With the current focus on whether to pay bonuses or not, a much larger and more ominous issue is being overlooked. It highlights the massive distortions in our financial system and the grave potential to repeating the massive risk and leverage blunders taken on by the behemoths of the banking world that has come frighteningly close to destroying the financial system.
Once upon a time banks played a significant role in aiding the flow of trade both domestically and internationally. A bank would open letters of credit permitting trade to flow between buyers and sellers in different parts of the world. They would finance the inventory or storage of goods and commodities, thereby assisting the smooth functioning of markets. They would provide loans for the expansion of production capacity. In other words, they would function as banks did once upon a time.
But now, be it Citigroup or Morgan Stanley and myriad others such stolid unglamorous, sedate contributions to the world's economy have become too mundane. No, better they risk their depositors' monies and their capital (30% government-owned in the case of Citi as noted above), their TARP infusions ($10 billion for Morgan Stanley), by having opened oil trading casinos, forgoing their traditional function as lenders and facilitators of trade. 'Shazam,' they have transformed themselves into oil traders, or simply put, principals, taking title to the physical product by taking delivery, and storing it (according to Bloomberg, "Morgan Stanley Hires Super Tanker to Store Oil," January 19, 2009 -- Morgan chartered the supertanker "Argenta" to store 2 million/bbls at anchor at sea), and thereby foisting on their fiduciary depositor base and shareholders the enormous risks attendant to trading oil -- not simply oil futures on the exchanges, but an important part of the billions of barrels of crude oil being shipped all over the world.

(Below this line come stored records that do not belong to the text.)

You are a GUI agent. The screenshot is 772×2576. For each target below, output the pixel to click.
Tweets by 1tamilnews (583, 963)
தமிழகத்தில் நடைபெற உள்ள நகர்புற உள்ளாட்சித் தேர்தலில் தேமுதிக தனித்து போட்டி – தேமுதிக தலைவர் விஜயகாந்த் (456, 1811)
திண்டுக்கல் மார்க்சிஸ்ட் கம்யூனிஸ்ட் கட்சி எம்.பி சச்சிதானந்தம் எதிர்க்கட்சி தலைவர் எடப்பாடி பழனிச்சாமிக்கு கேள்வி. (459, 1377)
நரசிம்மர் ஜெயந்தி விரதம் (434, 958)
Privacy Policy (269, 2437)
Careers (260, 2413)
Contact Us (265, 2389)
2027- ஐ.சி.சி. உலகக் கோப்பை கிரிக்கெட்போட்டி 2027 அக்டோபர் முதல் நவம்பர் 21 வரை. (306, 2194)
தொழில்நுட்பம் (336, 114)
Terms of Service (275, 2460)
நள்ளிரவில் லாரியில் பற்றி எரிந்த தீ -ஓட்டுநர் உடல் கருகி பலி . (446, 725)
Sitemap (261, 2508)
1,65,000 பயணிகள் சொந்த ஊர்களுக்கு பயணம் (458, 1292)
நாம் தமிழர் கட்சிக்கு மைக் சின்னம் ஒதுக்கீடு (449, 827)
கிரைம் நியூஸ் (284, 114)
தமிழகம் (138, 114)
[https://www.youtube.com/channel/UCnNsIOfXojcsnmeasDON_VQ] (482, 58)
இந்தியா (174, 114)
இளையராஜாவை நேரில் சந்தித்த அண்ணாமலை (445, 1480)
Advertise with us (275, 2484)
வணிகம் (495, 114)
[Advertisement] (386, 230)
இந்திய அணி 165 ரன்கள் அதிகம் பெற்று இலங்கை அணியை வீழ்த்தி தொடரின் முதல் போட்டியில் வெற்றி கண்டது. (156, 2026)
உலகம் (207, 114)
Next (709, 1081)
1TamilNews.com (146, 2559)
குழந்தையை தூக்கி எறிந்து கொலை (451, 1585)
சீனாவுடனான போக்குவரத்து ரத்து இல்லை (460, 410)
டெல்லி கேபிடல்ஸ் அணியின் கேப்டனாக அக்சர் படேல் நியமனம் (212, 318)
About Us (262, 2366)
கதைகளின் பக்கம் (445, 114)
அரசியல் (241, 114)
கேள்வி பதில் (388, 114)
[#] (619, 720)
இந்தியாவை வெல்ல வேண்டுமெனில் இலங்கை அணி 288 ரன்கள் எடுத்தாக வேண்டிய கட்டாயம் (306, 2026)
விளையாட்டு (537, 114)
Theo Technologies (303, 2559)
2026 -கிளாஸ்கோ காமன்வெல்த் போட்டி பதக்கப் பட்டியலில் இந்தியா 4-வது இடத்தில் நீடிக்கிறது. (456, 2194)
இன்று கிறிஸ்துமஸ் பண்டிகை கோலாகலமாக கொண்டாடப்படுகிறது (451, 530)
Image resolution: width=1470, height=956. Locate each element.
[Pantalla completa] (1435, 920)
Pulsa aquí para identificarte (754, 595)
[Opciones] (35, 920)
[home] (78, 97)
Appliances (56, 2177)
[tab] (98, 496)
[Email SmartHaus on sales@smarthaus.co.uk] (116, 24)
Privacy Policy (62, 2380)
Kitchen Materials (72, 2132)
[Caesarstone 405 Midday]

The risks are enormous and the rewards can be as well, as they have been for the last few years. But the same could have been said, if anyone had been paying attention to the risk side, to the reckless compounding of credit instruments, the morphing of home finance loans into bank bonds, and the plunge into and packaging of CDSwaps. Banks had ceased to function basically as banks but had become traders and gamblers using Other People's Money, which provided enormous individual payouts while the going was good.
Where we probably do not need any more CDS instruments for which there is no insurable interest at hand, thereby becoming a pure speculative product, we probably do need oil traders for the smooth functioning of markets. But traders who trade at their own risk and capital. Leaving it to the banks portends another financial disaster by tying their viability to the highly volatile world of commodity trading, most especially crude oil.
It is long past time that the bankers got back to banking the old fashioned way. We would all be the better for it, and it is time our government did the needful to assure that bankers kept to their knitting.